Stored data entries:
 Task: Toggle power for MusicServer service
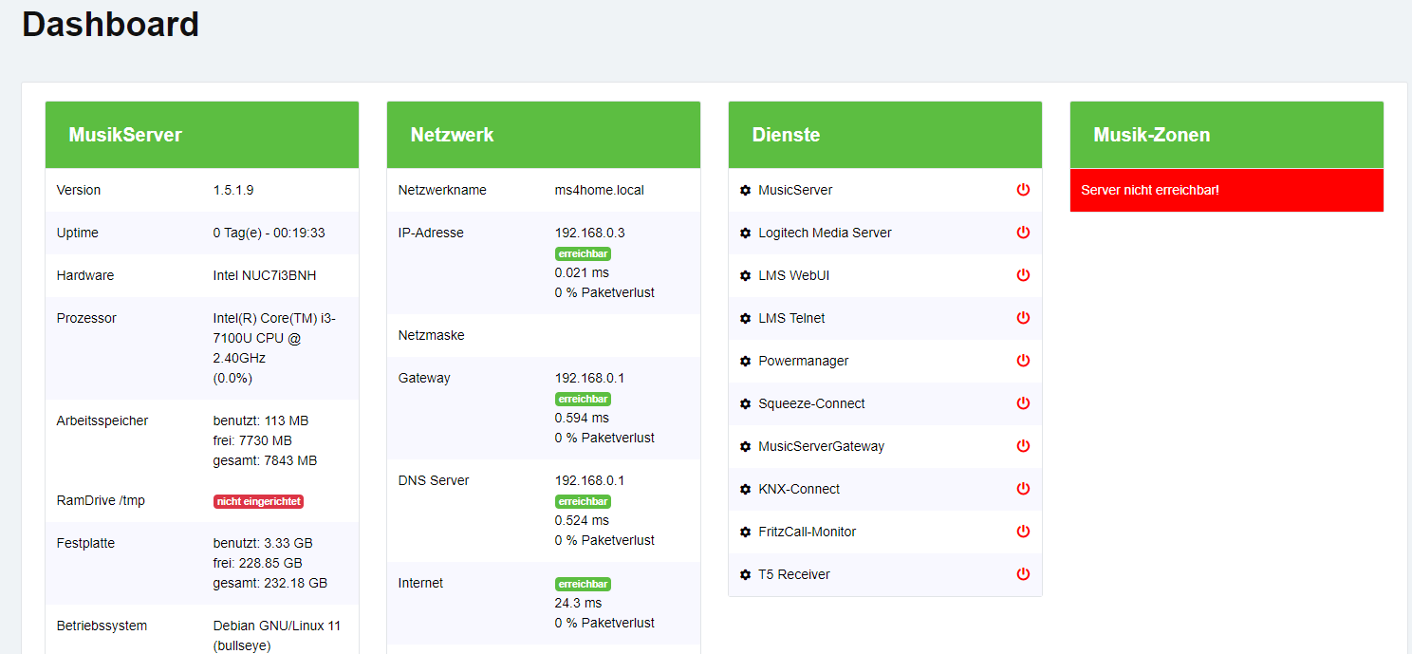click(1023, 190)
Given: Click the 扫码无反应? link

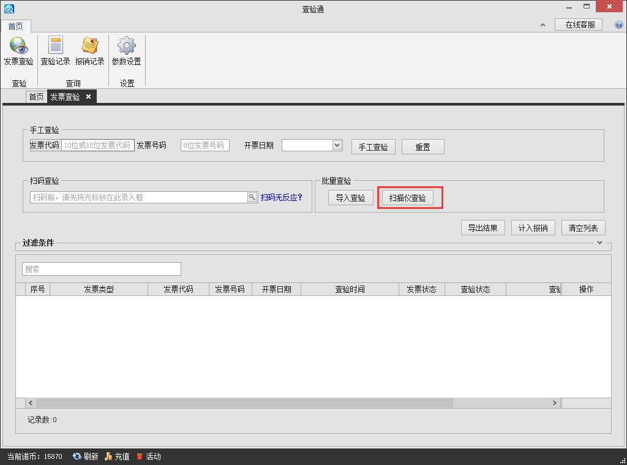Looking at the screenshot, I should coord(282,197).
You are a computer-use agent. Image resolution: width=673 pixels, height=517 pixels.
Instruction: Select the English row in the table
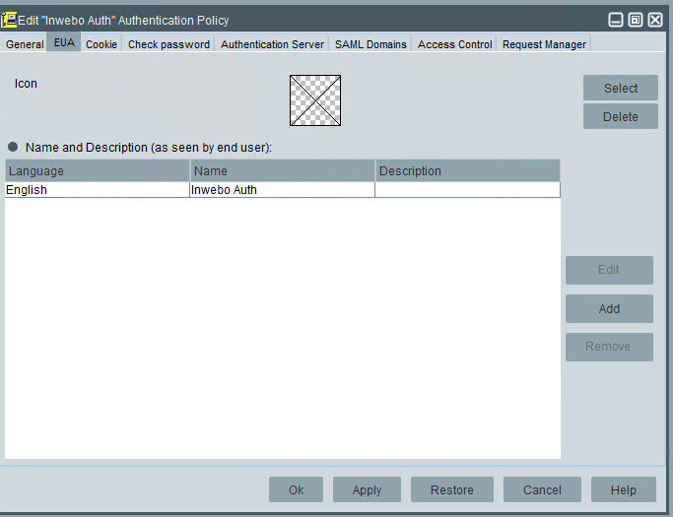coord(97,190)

→ What the task requires
Give back exactly the lines from the one containing "Instruction: Select the" to the final line of the entries, both included, and no picture.

→ Exercise answer
Instruction: Select the English row in the table
coord(97,190)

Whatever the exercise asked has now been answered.